Task to complete: Copy out every one of the following lines verbatim, in the order given.

Available data:

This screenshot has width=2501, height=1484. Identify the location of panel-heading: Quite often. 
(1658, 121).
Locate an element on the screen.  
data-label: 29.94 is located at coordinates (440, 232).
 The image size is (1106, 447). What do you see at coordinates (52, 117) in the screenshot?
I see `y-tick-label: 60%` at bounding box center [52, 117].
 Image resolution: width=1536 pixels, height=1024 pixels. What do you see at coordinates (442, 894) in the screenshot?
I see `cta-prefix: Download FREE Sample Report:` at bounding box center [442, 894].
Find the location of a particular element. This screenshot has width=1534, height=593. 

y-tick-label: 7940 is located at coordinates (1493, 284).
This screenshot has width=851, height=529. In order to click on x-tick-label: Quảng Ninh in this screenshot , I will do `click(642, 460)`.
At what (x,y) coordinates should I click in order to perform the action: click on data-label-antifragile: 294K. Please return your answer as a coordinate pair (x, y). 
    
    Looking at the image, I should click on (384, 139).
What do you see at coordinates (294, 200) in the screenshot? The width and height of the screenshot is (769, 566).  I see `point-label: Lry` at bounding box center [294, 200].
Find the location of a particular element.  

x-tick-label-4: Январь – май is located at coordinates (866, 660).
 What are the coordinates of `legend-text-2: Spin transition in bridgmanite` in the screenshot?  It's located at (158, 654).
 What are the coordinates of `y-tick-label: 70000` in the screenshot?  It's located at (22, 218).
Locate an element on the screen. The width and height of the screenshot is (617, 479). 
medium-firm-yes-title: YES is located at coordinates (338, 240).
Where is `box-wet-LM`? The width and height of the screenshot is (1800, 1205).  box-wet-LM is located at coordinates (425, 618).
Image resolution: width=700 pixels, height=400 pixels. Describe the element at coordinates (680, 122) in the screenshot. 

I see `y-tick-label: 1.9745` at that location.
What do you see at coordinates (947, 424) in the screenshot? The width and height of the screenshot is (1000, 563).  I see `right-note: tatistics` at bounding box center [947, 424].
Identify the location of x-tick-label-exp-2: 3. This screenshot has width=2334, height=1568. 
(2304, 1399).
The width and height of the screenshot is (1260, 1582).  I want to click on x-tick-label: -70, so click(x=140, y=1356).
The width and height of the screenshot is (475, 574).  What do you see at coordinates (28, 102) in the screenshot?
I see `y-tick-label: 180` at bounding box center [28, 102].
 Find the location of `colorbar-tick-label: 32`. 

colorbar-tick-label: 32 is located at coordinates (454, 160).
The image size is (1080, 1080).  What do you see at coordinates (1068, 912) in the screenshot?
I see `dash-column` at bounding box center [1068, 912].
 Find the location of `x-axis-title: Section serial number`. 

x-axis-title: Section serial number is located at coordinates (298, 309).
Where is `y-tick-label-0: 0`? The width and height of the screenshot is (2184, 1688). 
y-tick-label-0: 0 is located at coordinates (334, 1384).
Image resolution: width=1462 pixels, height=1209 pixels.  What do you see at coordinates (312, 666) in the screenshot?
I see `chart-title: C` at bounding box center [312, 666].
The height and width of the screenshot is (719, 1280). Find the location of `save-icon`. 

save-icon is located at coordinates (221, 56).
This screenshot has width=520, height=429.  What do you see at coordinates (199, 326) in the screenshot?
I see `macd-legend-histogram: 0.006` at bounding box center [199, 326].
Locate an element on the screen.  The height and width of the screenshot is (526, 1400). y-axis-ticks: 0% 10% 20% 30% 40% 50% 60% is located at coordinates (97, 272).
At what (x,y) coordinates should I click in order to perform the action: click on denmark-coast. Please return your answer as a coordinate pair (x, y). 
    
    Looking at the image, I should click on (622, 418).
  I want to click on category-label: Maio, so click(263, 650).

The answer:
This screenshot has width=2501, height=1484. Identify the location of panel-heading: Quite often. 
(1658, 121).
Locate an element on the screen.  
data-label: 29.94 is located at coordinates (440, 232).
 The image size is (1106, 447). What do you see at coordinates (52, 117) in the screenshot?
I see `y-tick-label: 60%` at bounding box center [52, 117].
 Image resolution: width=1536 pixels, height=1024 pixels. What do you see at coordinates (442, 894) in the screenshot?
I see `cta-prefix: Download FREE Sample Report:` at bounding box center [442, 894].
Find the location of a particular element. This screenshot has width=1534, height=593. 

y-tick-label: 7940 is located at coordinates (1493, 284).
This screenshot has width=851, height=529. In order to click on x-tick-label: Quảng Ninh in this screenshot , I will do `click(642, 460)`.
At what (x,y) coordinates should I click in order to perform the action: click on data-label-antifragile: 294K. Please return your answer as a coordinate pair (x, y). 
    
    Looking at the image, I should click on (384, 139).
What do you see at coordinates (294, 200) in the screenshot? The width and height of the screenshot is (769, 566).  I see `point-label: Lry` at bounding box center [294, 200].
Find the location of a particular element.  

x-tick-label-4: Январь – май is located at coordinates (866, 660).
 What are the coordinates of `legend-text-2: Spin transition in bridgmanite` in the screenshot?  It's located at (158, 654).
 What are the coordinates of `y-tick-label: 70000` in the screenshot?  It's located at (22, 218).
Locate an element on the screen. The width and height of the screenshot is (617, 479). 
medium-firm-yes-title: YES is located at coordinates (338, 240).
Where is `box-wet-LM`? The width and height of the screenshot is (1800, 1205).  box-wet-LM is located at coordinates (425, 618).
Image resolution: width=700 pixels, height=400 pixels. Describe the element at coordinates (680, 122) in the screenshot. 

I see `y-tick-label: 1.9745` at that location.
What do you see at coordinates (947, 424) in the screenshot? The width and height of the screenshot is (1000, 563).  I see `right-note: tatistics` at bounding box center [947, 424].
Identify the location of x-tick-label-exp-2: 3. This screenshot has width=2334, height=1568. 
(2304, 1399).
The width and height of the screenshot is (1260, 1582).  I want to click on x-tick-label: -70, so click(x=140, y=1356).
The width and height of the screenshot is (475, 574).  What do you see at coordinates (28, 102) in the screenshot?
I see `y-tick-label: 180` at bounding box center [28, 102].
 Find the location of `colorbar-tick-label: 32`. 

colorbar-tick-label: 32 is located at coordinates (454, 160).
The image size is (1080, 1080).  What do you see at coordinates (1068, 912) in the screenshot?
I see `dash-column` at bounding box center [1068, 912].
 Find the location of `x-axis-title: Section serial number`. 

x-axis-title: Section serial number is located at coordinates (298, 309).
Where is `y-tick-label-0: 0`? The width and height of the screenshot is (2184, 1688). 
y-tick-label-0: 0 is located at coordinates (334, 1384).
Image resolution: width=1462 pixels, height=1209 pixels.  What do you see at coordinates (312, 666) in the screenshot?
I see `chart-title: C` at bounding box center [312, 666].
The height and width of the screenshot is (719, 1280). Find the location of `save-icon`. 

save-icon is located at coordinates (221, 56).
This screenshot has width=520, height=429.  What do you see at coordinates (199, 326) in the screenshot?
I see `macd-legend-histogram: 0.006` at bounding box center [199, 326].
Locate an element on the screen.  The height and width of the screenshot is (526, 1400). y-axis-ticks: 0% 10% 20% 30% 40% 50% 60% is located at coordinates (97, 272).
At what (x,y) coordinates should I click in order to perform the action: click on denmark-coast. Please return your answer as a coordinate pair (x, y). 
    
    Looking at the image, I should click on (622, 418).
  I want to click on category-label: Maio, so click(263, 650).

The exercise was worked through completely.